Friday, January 12, 2024

SETTLED: Separating Problematic Artists From Their Work

You all suck at arguing, so I guess I’m going to have to settle your shit for you. Today, let’s settle “Separating Problematic Artists From Their Work”, AKA The JK Rowling Conundrum

A lot of people are bad people. Most bad people start out bad out of the gate and never produce anything of value, and those people get jobs as cops or Fox pundits.

But other bad people either become bad later in life, or reveal themselves to have been bad people all along later in life, after they’ve made and released a form of entertainment you enjoy. Maybe they turned out to be racist, misogynist, and anti-Semitic after you bought Lethal Weapon on DVD. 

These days, it’s shockingly likely that someone British whose work you liked has turned out to be a raging transphobic asshole. See Graham Linehan, John Cleese, and of course, JK Rowling. So how do you handle it? Well, that depends. Do you want to be a good person or a bad person? Here’s what a good person can do.

First, stop contributing financial support in any way. That’s the simplest thing you can do at a problematic creator, especially one that’s both still alive and still actively engaging in the problematic behavior. Yes, that means that people who didn’t buy Hogwarts Legacy are better people that did. Don’t worry,. Your many rationalizations will keep you warm. There are, of course ways to acquire entertainment that don’t support the problematic creator, and several of them are even legal. 

What if the person is dead? Well, has their estate recognized the problem and apologized for the harm the person caused during their lifetime? Do you feell like the the apology is either sincere, or sincere enough to tell you that the estate isn’t going to be using the proceeds to do more problematic shit? Congratulations! You can go buy that new adaptation of their work, the one that takes into account and changes the problematic shit and doesn’t keep it in out of “faithfulness to the original”.

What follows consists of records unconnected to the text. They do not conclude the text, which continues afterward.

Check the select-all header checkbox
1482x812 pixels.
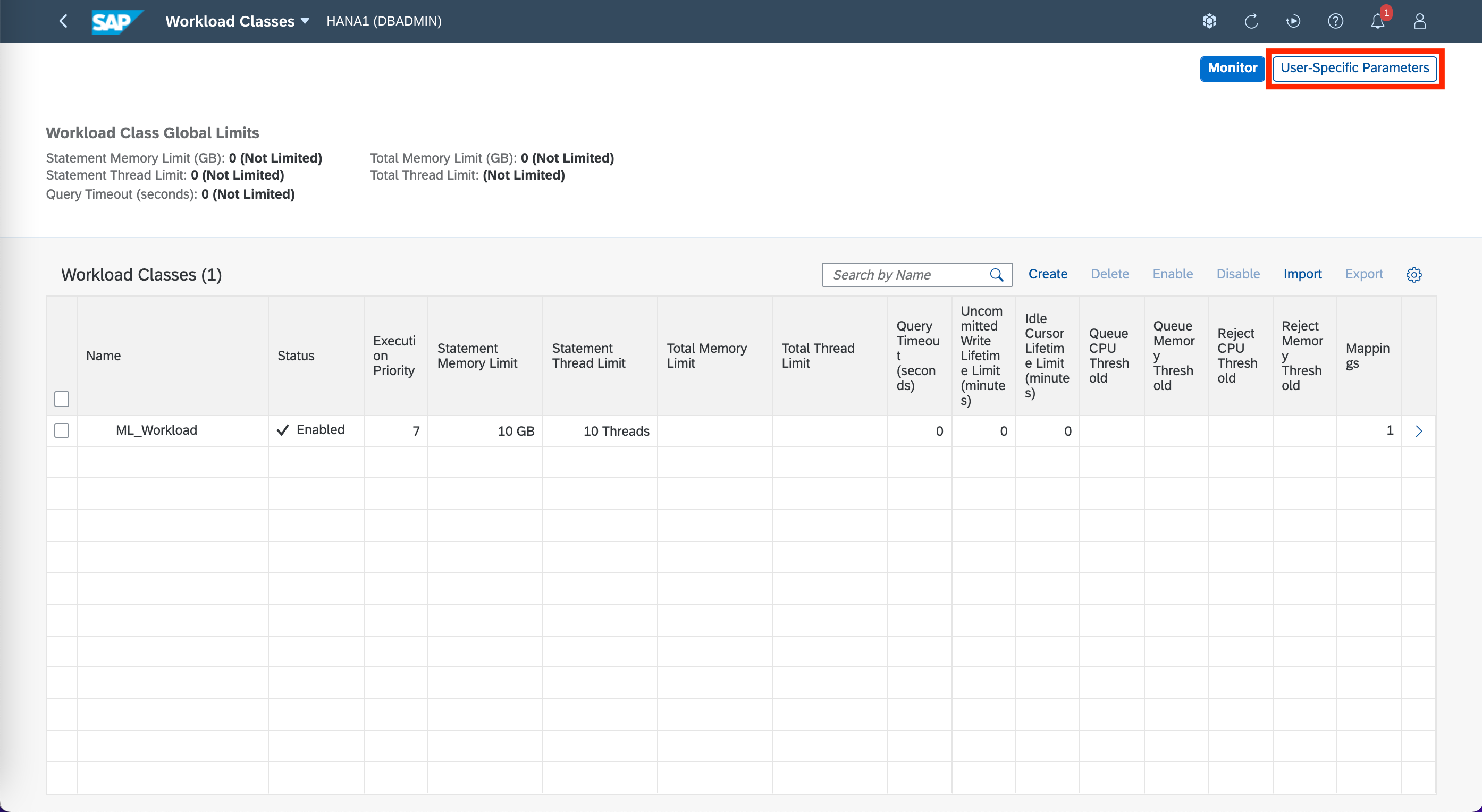pos(62,399)
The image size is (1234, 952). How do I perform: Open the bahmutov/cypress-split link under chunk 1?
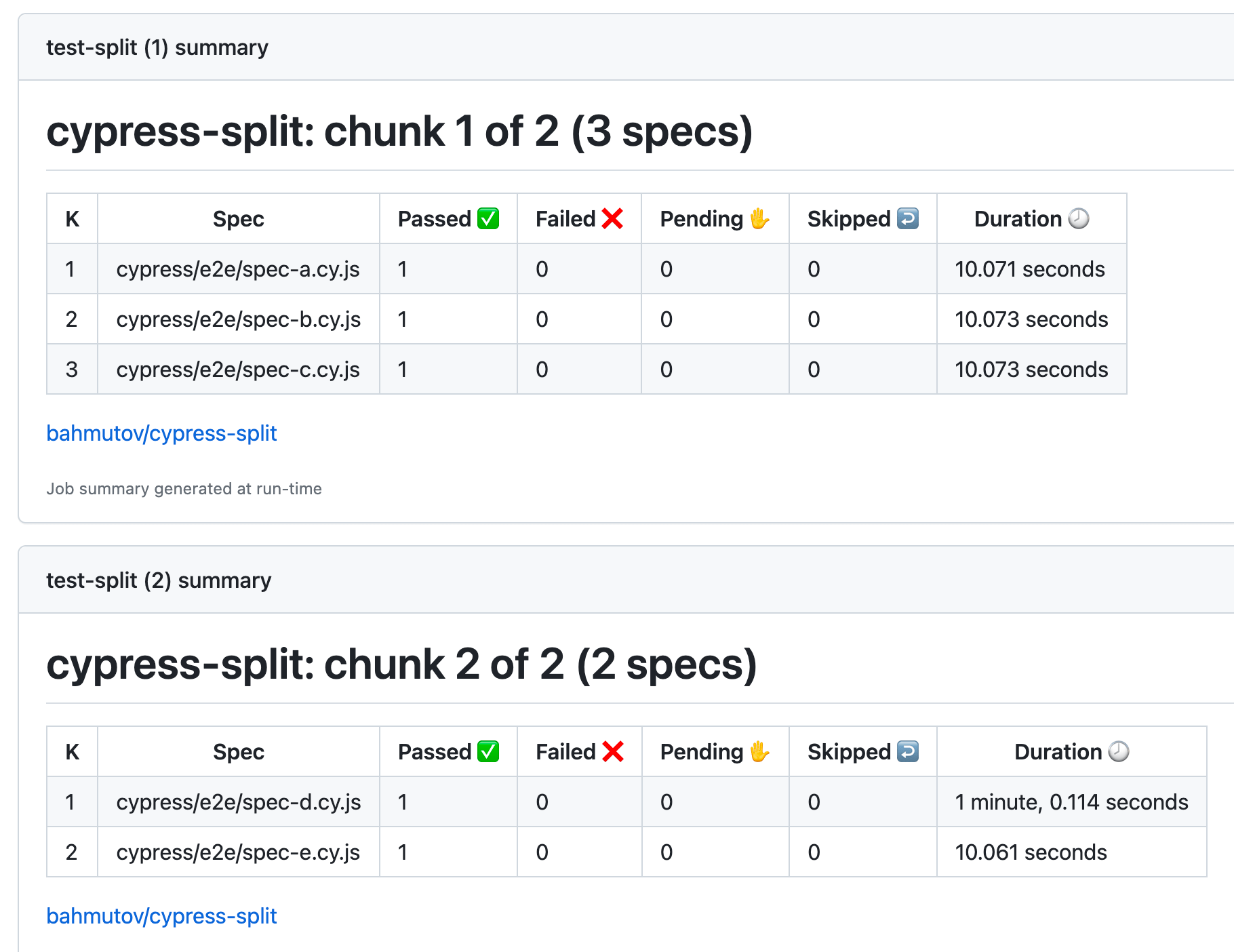[x=161, y=433]
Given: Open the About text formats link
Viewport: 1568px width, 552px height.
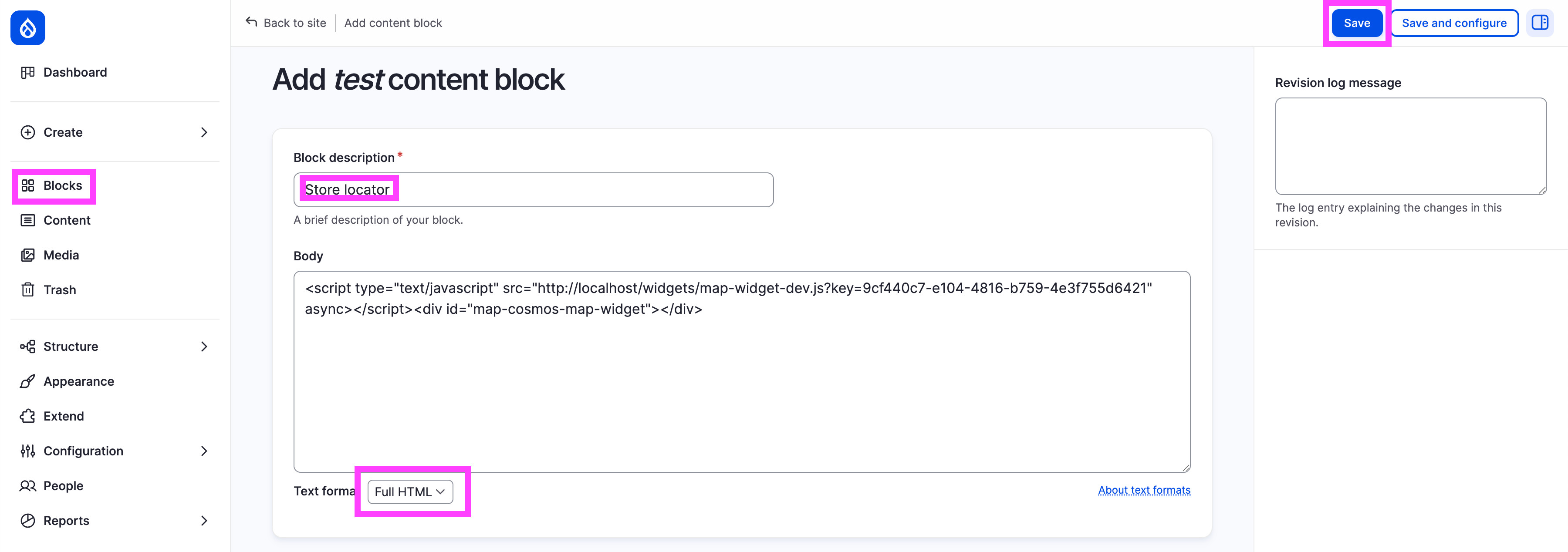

What if the person is alive, but has apologized and stopped? That’s a judgment call. A good apology not only clearly admits to wrongdoing, but also speaks to why they did the wrong thing they did. Ideally, it should come with a promise to stop doing things related to the whole worldview that led to the bad thing in the first place. A Nazi that apologizes for being a Nazi and explains how they were raised by Nazis still needs to add “And that’s why I’m not supporting Donald Trump anymore” or it doesn’t mean shit. This is the trickiest one, but good news! It almost never happens!

The thorniest question is, “can I be a good person and still enjoy X’s past works that i already own, knowing what I know about them?” Absolutely! I mean, you may not be able to, of course. The behavior may well poison the older work for you, and that’s fine. If it doesn’t, though, feel free to enjoy the older work you already own or can acquire without financially supporting the creator. Just, you know. Shut up about it.

Especially on social media, but really, in any situation where you don’t know how the people you’re talking to or near feel about the creator, their work, or their behavior. This is just basic politeness. You know there are issues, you don’t know how people feel about the issues, so don’t fucking bring it up. On social media especially, uncritical discussion of that stuff comes across as promotion, and promoting the work of a problematic artist is encouraging people to seek it out and get it, which is second-degree financial support.

See? It’s not that difficult. Don’t buy new stuff. Enjoy the old stuff you have, but don’t talk about it in mixed company. 

Or, you know, just ignore all this stuff and buy whatever you wanr. But live with your decision and what it means about you and what you care about. Don’t try to convince other people that what you’re doing is more than a rationalization you’re using to keep having fun or enjoying your fried chicken sandwich. We don’t need to hear it anywhere near as mich as you desperately need to believe it.